• **Teks Sumber**
Digitalisasi Lalu
Lintas : Menyelamatkan Indonesia Jalur Darat
Oleh : Muh. Husen Arifin*
Macet. Kata unik yang pasti
dirasakan oleh siapapun pengendara kendaraan pribadi baik mobil atau sepeda
motor. Macet setiap pagi ketika berangkat kerja. Macet setiap sore ketika
pulang kerja.
Apa yang paling cepat
diharapkan? Kita butuh solusi bukan cercaan atau makian antara pengendara.
Terkadang ketidaksabaran menjadikan emosi meluap-luap. Nah, kita tidak sadar
bahwasanya peran kita sebagai masyarakat Indonesia harus tertib lalulintas.
Belajar untuk tidak marah-marah.
Belajar untuk sabar. Itulah yang perlu kita miliki. Nggak sekadar melontarkan
segala sesuatu hanya karena kepentingannya ingin cepat sampai ke tujuan.
Berkendara itu nggak cuma
menyetir kemudian sampai dengan kemauan pribadi. Sementara orang-orang yang
berkendara juga memiliki hak untuk mendapatkan fasilitas publik tersebut. Di
kota-kota besar mungkin sudah sangat ramai dan membingungkan. Mengapa
pertumbuhan pengendara pribadi lebih banyak dari tahun ke tahun.

• **Cuplikan Data**
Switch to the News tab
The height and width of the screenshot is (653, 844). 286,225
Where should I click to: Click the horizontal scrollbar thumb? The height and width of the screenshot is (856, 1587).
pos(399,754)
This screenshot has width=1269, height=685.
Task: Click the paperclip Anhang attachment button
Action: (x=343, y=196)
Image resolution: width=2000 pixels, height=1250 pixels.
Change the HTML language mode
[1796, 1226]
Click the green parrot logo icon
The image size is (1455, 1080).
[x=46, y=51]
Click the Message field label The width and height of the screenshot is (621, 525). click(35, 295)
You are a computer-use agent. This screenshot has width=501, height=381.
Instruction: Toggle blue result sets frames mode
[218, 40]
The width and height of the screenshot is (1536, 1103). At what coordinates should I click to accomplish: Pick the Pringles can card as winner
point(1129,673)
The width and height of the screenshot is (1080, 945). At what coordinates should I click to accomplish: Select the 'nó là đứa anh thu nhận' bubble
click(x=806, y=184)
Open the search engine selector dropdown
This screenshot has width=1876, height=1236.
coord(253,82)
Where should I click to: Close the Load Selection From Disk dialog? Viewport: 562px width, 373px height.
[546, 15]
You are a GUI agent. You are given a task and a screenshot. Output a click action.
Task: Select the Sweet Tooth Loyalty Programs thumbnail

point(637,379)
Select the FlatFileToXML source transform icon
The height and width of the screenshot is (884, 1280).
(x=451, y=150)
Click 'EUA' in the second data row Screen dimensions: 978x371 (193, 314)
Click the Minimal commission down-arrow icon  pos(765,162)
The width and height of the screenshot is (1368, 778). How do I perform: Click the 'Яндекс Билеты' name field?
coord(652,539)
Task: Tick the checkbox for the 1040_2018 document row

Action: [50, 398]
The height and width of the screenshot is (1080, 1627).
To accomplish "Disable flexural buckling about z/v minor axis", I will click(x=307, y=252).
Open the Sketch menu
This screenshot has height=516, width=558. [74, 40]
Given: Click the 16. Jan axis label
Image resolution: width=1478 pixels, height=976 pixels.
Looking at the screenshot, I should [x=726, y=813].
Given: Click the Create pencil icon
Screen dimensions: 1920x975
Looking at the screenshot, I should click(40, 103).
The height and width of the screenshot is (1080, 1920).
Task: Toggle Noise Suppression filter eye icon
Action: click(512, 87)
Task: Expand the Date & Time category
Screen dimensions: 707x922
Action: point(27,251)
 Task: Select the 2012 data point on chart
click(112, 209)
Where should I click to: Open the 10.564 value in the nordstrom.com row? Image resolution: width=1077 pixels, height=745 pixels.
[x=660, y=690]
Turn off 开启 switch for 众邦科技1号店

• **Daftar Tugas**
1. Tuliskan kembali tanpa perubahan bagian teks tentang kemacetan lalu lintas yang dibuka dengan kata-kata berisi "Digitalisasi Lalu" dan ditutup dengan "harus tertib lalulintas.".
2. Tolong lanjutkan teks tentang kemacetan lalu lintas dari tempat teks itu berhenti.
Catatan-catatan tersebut tidak berkaitan dengan teks tentang kemacetan lalu lintas.

• **Daftar Jawaban**
1.
Digitalisasi Lalu
Lintas : Menyelamatkan Indonesia Jalur Darat
Oleh : Muh. Husen Arifin*
Macet. Kata unik yang pasti
dirasakan oleh siapapun pengendara kendaraan pribadi baik mobil atau sepeda
motor. Macet setiap pagi ketika berangkat kerja. Macet setiap sore ketika
pulang kerja.
Apa yang paling cepat
diharapkan? Kita butuh solusi bukan cercaan atau makian antara pengendara.
Terkadang ketidaksabaran menjadikan emosi meluap-luap. Nah, kita tidak sadar
bahwasanya peran kita sebagai masyarakat Indonesia harus tertib lalulintas.

2.
Oleh karena itu, kita berharap
kepada Polisi selaku pelaksana daripada lalu lintas untuk mengurai kemacetan.
Ada langkah-langkah yang bisa diaplikasikan secara riil. Dan ini memungkinkan
untuk menghadapi kemacetan.
Sebenarnya peran Polisi di jalan
raya sudah makin membaik. Dikutip dari laman kompas.com menyebutkan bahwasanya
data yang diperoleh Korps Lalu Lintas Polri menunjukkan angka kecelakaan lalu
lintas selama musim mudik Lebaran tahun ini menurun dibandingkan tahun
sebelumnya. Selisih angka kecelakaan yang pada 2014 mencapai, 3.888 kasus,
tahun ini hanya mencapai 3.049 kasus, atau turun sebesar 21,5 persen.
Kita yakin terhadap kredibilitas
dan profesionalitas Korps Lalu Lintas Polri. Untuk itulah, namun peranan Korps
Lalu Lintas Polri juga harus diikuti dengan kepatuhan masyarakat. Sebab yang
diperlukan adalah kerjasama untuk membangun lalu lintas yang tertib.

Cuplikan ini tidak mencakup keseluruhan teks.